- **Exercise instructions**
[1] In the write-up on Hlawka's inequality, what does the complex number w represent geometrically?
[2] Reproduce everything in the write-up on Hlawka's inequality from "Here's an inequality" down to "and Leo Giugiuc.".

- **Excerpt to read**

▬▬▬

# An Application of Hlawka's Inequality

Here's an inequality that Leo Giugiuc found at the AOPS forum and posted with a solution at the CutTheKnotMath facebook page. The elegant solution is by Claudia Nanuti, Diana Trailescu, Dan Sitaru and Leo Giugiuc.

For $a,\;b,\;c\gt 0$ the following inequality holds:

\begin{align} \sqrt{a^2-ab+b^2}&+\sqrt{b^2-bc+c^2}+\sqrt{c^2-ca+a^2}\\ &\le a+b+c+\sqrt{a^2+b^2+c^2-ab-bc-ca}. \end{align}

### Solution

Set $\displaystyle w=-\frac{1}{2}+i\frac{\sqrt{3}}{2},$ which is a rotation by $120^{\circ}$ counterclockwise. Define $x=a,$ $y=bw,$ $z=cw^2.$

First of all $|x|=|a|,$ $|y|=|b|,$ $|z|=|c|.$ Then also, $|x+y|=\sqrt{a^2-ab+b^2},$ $|y+z|=\sqrt{b^2-bc+c^2},$ $|z+x|=\sqrt{c^2-ca+a^2},$ and $|x+y+z|=\sqrt{a^2+b^2+c^2-ab-bc-ca}.$ I'll verify the latter identity:

$\displaystyle x+y+z=\left(a-\frac{1}{2}b-\frac{1}{2}c\right)+i\left(\frac{\sqrt{3}}{2}b-\frac{\sqrt{3}}{2}c\right).$

It follows that

\displaystyle\begin{align} |x+y+z|^2&=\left(a-\frac{1}{2}b-\frac{1}{2}c\right)^2+\frac{3}{4}(b-c)^{2}\\ &=a^2+\frac{1}{4}b^2+\frac{1}{4}c^2-ab-ac+\frac{1}{2}bc+\frac{3}{4}b^2+\frac{3}{4}c^2-\frac{3}{2}bc\\ &=a^2+b^2+c^2-ab-bc-ca, \end{align}

as required. It is now clearly seen that the problem is simply a reformulation of Hlawka's inequality:

$|x+y|+|y+z|+|z+x|\le |x|+|y|+|z|+|x+y+z|,$

true for any three complex numbers $x,\;y,\;z.$

▬▬▬

(Dataset items)
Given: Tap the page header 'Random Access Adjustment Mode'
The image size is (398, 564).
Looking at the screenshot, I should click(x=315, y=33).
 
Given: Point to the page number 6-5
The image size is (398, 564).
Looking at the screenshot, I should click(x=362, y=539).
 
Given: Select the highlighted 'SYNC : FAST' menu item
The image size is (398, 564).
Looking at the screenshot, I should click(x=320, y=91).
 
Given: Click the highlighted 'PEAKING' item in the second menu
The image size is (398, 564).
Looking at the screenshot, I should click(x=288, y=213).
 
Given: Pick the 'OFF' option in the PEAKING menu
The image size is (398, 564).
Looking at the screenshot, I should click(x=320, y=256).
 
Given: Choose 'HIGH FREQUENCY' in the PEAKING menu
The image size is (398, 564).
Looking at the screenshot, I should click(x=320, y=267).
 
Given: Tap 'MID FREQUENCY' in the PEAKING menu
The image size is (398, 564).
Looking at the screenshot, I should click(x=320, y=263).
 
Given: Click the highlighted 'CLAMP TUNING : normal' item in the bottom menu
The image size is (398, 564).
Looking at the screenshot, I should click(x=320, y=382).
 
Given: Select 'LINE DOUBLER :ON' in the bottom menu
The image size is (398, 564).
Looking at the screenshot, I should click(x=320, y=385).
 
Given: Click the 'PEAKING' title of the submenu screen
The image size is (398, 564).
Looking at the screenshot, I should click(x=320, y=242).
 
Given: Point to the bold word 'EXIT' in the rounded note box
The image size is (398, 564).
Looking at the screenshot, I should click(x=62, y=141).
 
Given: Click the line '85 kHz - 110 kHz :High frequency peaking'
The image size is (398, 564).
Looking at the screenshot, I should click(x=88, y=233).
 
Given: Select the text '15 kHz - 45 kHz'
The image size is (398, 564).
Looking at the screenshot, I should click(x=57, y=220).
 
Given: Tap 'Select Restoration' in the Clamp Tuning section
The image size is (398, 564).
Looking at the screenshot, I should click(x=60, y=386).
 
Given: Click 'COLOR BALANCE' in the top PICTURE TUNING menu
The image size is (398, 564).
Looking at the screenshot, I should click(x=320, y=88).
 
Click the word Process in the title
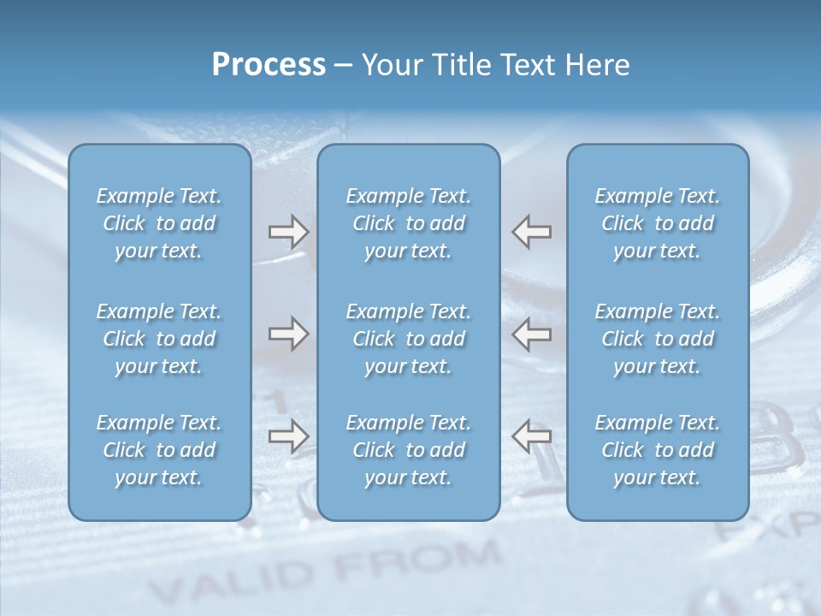coord(269,65)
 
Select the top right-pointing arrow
coord(289,232)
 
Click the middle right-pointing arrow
coord(289,335)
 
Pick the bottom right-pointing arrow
coord(289,436)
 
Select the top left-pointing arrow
coord(531,232)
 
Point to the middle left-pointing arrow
coord(531,335)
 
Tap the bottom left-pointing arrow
coord(531,436)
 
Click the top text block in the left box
coord(159,223)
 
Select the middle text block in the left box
coord(159,339)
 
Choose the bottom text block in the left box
coord(159,450)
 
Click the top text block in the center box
coord(408,223)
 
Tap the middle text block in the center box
coord(408,339)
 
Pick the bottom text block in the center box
coord(408,450)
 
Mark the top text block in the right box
coord(657,223)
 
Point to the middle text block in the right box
coord(657,339)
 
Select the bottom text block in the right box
coord(657,450)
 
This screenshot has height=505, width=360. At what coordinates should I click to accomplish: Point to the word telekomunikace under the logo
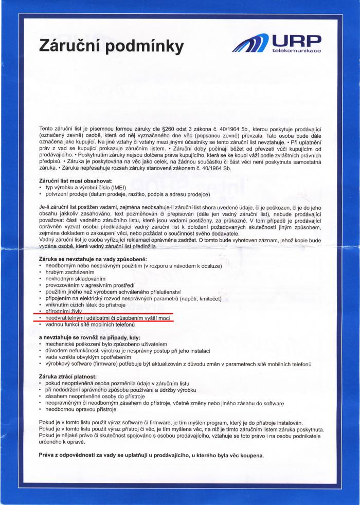(296, 51)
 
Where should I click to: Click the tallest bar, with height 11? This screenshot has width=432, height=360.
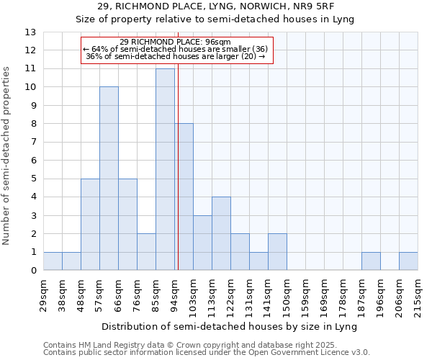[x=165, y=169]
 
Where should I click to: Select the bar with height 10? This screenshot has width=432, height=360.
[x=109, y=179]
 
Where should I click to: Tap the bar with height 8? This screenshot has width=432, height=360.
[x=184, y=197]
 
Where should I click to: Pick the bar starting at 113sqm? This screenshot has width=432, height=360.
[x=221, y=233]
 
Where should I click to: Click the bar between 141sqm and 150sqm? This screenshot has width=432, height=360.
[x=277, y=252]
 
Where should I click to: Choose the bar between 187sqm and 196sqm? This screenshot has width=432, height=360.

▬▬▬

- **Task-by-task solutions**
[1] A rotation by 120 degrees counterclockwise.

[2]
Here's an inequality that Leo Giugiuc found at the AOPS forum and posted with a solution at the CutTheKnotMath facebook page. The elegant solution is by Claudia Nanuti, Diana Trailescu, Dan Sitaru and Leo Giugiuc.